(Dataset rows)
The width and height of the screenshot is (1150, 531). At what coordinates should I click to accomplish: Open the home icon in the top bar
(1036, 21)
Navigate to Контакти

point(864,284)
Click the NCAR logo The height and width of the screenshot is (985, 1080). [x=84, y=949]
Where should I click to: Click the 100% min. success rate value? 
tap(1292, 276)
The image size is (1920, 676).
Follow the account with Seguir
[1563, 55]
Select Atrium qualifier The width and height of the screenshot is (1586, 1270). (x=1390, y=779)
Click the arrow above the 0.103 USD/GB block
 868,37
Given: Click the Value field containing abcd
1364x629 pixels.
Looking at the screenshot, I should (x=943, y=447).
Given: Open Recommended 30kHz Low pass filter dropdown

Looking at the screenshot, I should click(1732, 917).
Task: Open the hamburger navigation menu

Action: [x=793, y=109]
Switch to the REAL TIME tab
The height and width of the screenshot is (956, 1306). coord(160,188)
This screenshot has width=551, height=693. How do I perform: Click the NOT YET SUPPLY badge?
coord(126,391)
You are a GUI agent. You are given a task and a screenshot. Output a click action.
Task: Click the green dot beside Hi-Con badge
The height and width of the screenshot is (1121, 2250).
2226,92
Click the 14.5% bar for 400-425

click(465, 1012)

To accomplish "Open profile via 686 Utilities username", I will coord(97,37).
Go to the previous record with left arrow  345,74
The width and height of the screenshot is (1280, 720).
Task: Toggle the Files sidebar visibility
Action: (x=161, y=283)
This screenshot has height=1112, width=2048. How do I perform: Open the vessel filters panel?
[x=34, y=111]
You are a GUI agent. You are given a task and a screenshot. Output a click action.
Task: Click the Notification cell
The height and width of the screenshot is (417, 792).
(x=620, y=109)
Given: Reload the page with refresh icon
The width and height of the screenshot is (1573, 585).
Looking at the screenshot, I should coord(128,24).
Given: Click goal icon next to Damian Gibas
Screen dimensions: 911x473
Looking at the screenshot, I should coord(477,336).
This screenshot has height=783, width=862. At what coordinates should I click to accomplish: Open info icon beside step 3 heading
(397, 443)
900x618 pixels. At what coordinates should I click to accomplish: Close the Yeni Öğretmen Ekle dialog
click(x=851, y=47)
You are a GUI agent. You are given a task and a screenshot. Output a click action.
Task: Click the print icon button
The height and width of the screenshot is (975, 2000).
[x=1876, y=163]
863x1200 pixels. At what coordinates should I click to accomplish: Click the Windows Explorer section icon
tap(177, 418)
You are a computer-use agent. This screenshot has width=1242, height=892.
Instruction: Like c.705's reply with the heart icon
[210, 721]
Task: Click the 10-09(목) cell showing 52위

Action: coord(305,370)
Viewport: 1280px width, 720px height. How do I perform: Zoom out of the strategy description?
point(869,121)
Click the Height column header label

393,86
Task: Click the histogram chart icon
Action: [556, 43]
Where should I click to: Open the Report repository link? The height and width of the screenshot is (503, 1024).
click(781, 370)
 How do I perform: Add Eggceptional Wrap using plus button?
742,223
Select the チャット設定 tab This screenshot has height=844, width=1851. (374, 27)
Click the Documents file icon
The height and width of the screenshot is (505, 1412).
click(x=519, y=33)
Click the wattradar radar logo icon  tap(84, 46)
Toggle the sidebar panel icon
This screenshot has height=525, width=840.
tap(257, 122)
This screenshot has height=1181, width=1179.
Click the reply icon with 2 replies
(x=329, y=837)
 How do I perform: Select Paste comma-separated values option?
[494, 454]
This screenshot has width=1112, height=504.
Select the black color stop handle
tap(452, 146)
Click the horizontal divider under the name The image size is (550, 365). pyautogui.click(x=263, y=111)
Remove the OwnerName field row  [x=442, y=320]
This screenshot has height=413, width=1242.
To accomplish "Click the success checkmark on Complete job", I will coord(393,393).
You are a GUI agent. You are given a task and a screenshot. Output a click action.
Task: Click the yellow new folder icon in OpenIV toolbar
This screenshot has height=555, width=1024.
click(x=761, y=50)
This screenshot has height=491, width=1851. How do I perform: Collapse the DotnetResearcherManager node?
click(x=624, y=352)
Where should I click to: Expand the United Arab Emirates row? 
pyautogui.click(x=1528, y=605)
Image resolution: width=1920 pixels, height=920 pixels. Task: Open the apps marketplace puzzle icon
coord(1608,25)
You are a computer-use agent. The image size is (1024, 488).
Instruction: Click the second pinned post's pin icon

Set exercise
Copy every one of the records above word for word.

Exercise answer
The width and height of the screenshot is (1150, 531). At what coordinates should I click to accomplish: Open the home icon in the top bar
(1036, 21)
Navigate to Контакти

point(864,284)
Click the NCAR logo The height and width of the screenshot is (985, 1080). [x=84, y=949]
Where should I click to: Click the 100% min. success rate value? 
tap(1292, 276)
The image size is (1920, 676).
Follow the account with Seguir
[1563, 55]
Select Atrium qualifier The width and height of the screenshot is (1586, 1270). (x=1390, y=779)
Click the arrow above the 0.103 USD/GB block
 868,37
Given: Click the Value field containing abcd
1364x629 pixels.
Looking at the screenshot, I should (x=943, y=447).
Given: Open Recommended 30kHz Low pass filter dropdown

Looking at the screenshot, I should click(1732, 917).
Task: Open the hamburger navigation menu

Action: [x=793, y=109]
Switch to the REAL TIME tab
The height and width of the screenshot is (956, 1306). coord(160,188)
This screenshot has width=551, height=693. How do I perform: Click the NOT YET SUPPLY badge?
coord(126,391)
You are a GUI agent. You are given a task and a screenshot. Output a click action.
Task: Click the green dot beside Hi-Con badge
The height and width of the screenshot is (1121, 2250).
2226,92
Click the 14.5% bar for 400-425

click(465, 1012)

To accomplish "Open profile via 686 Utilities username", I will coord(97,37).
Go to the previous record with left arrow  345,74
The width and height of the screenshot is (1280, 720).
Task: Toggle the Files sidebar visibility
Action: (x=161, y=283)
This screenshot has height=1112, width=2048. How do I perform: Open the vessel filters panel?
[x=34, y=111]
You are a GUI agent. You are given a task and a screenshot. Output a click action.
Task: Click the Notification cell
The height and width of the screenshot is (417, 792).
(x=620, y=109)
Given: Reload the page with refresh icon
The width and height of the screenshot is (1573, 585).
Looking at the screenshot, I should coord(128,24).
Given: Click goal icon next to Damian Gibas
Screen dimensions: 911x473
Looking at the screenshot, I should coord(477,336).
This screenshot has height=783, width=862. At what coordinates should I click to accomplish: Open info icon beside step 3 heading
(397, 443)
900x618 pixels. At what coordinates should I click to accomplish: Close the Yeni Öğretmen Ekle dialog
click(x=851, y=47)
You are a GUI agent. You are given a task and a screenshot. Output a click action.
Task: Click the print icon button
The height and width of the screenshot is (975, 2000).
[x=1876, y=163]
863x1200 pixels. At what coordinates should I click to accomplish: Click the Windows Explorer section icon
tap(177, 418)
You are a computer-use agent. This screenshot has width=1242, height=892.
Instruction: Like c.705's reply with the heart icon
[210, 721]
Task: Click the 10-09(목) cell showing 52위

Action: coord(305,370)
Viewport: 1280px width, 720px height. How do I perform: Zoom out of the strategy description?
point(869,121)
Click the Height column header label

393,86
Task: Click the histogram chart icon
Action: [556, 43]
Where should I click to: Open the Report repository link? The height and width of the screenshot is (503, 1024).
click(781, 370)
 How do I perform: Add Eggceptional Wrap using plus button?
742,223
Select the チャット設定 tab This screenshot has height=844, width=1851. (374, 27)
Click the Documents file icon
The height and width of the screenshot is (505, 1412).
click(x=519, y=33)
Click the wattradar radar logo icon  tap(84, 46)
Toggle the sidebar panel icon
This screenshot has height=525, width=840.
tap(257, 122)
This screenshot has height=1181, width=1179.
Click the reply icon with 2 replies
(x=329, y=837)
 How do I perform: Select Paste comma-separated values option?
[494, 454]
This screenshot has width=1112, height=504.
Select the black color stop handle
tap(452, 146)
Click the horizontal divider under the name The image size is (550, 365). pyautogui.click(x=263, y=111)
Remove the OwnerName field row  [x=442, y=320]
This screenshot has height=413, width=1242.
To accomplish "Click the success checkmark on Complete job", I will coord(393,393).
You are a GUI agent. You are given a task and a screenshot. Output a click action.
Task: Click the yellow new folder icon in OpenIV toolbar
This screenshot has height=555, width=1024.
click(x=761, y=50)
This screenshot has height=491, width=1851. How do I perform: Collapse the DotnetResearcherManager node?
click(x=624, y=352)
Where should I click to: Expand the United Arab Emirates row? 
pyautogui.click(x=1528, y=605)
Image resolution: width=1920 pixels, height=920 pixels. Task: Open the apps marketplace puzzle icon
coord(1608,25)
You are a computer-use agent. The image size is (1024, 488).
Instruction: Click the second pinned post's pin icon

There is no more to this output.